[Stored data]
——————

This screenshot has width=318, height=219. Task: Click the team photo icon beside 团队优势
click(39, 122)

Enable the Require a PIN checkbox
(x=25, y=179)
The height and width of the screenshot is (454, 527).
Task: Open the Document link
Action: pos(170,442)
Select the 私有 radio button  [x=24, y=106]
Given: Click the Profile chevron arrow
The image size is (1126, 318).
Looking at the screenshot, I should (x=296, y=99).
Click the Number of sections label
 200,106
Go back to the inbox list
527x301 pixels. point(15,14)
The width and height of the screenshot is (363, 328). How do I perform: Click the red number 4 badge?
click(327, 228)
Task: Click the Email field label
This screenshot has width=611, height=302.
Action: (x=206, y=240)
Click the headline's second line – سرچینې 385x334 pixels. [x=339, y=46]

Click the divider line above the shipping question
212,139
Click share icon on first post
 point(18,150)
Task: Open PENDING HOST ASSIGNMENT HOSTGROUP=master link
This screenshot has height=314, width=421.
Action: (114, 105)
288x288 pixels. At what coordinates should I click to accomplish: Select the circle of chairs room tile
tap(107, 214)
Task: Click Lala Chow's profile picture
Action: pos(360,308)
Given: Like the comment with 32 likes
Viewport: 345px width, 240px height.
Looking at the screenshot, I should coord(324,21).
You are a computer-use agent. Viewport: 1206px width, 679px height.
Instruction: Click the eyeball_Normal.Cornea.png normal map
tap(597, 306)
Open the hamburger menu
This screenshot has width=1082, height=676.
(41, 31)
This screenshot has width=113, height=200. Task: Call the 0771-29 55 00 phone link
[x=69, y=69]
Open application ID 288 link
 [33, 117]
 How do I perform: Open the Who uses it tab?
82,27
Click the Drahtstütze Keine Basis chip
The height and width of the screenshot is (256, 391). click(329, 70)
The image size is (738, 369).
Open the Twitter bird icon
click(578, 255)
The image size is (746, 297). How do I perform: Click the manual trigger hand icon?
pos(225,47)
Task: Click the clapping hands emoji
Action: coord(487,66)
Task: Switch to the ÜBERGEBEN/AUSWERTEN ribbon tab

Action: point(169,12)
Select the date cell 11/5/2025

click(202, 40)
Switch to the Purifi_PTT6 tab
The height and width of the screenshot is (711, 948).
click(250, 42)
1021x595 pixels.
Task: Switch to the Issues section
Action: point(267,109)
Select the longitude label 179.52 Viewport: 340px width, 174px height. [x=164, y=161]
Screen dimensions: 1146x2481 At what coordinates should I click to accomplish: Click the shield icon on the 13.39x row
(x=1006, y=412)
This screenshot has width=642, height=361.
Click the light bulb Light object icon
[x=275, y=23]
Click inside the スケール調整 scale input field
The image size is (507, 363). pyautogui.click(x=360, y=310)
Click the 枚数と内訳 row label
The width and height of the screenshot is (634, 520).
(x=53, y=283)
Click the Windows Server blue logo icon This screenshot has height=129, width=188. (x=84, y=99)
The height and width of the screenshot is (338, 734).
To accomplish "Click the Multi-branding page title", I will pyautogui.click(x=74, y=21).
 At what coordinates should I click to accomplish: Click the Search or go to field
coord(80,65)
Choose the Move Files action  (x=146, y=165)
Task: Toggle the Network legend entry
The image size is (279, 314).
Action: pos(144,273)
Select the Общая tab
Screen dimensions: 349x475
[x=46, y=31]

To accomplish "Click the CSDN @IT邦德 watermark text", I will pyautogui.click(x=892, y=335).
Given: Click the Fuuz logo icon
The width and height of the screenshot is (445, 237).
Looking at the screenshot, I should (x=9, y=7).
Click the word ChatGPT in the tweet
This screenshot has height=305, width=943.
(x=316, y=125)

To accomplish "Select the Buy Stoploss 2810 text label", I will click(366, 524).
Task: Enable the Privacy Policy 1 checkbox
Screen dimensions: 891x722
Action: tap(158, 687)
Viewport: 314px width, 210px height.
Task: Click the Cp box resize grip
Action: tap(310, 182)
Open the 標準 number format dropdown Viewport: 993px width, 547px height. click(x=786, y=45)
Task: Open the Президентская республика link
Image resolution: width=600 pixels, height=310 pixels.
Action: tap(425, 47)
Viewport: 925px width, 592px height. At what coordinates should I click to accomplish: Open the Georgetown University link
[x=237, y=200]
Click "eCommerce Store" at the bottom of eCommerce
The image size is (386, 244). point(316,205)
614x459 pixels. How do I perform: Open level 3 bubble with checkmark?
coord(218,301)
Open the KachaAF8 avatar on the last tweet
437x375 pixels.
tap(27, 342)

——————

Tally the lines in the records above that hold the word "text", and give only that number.

** RESPONSE **
2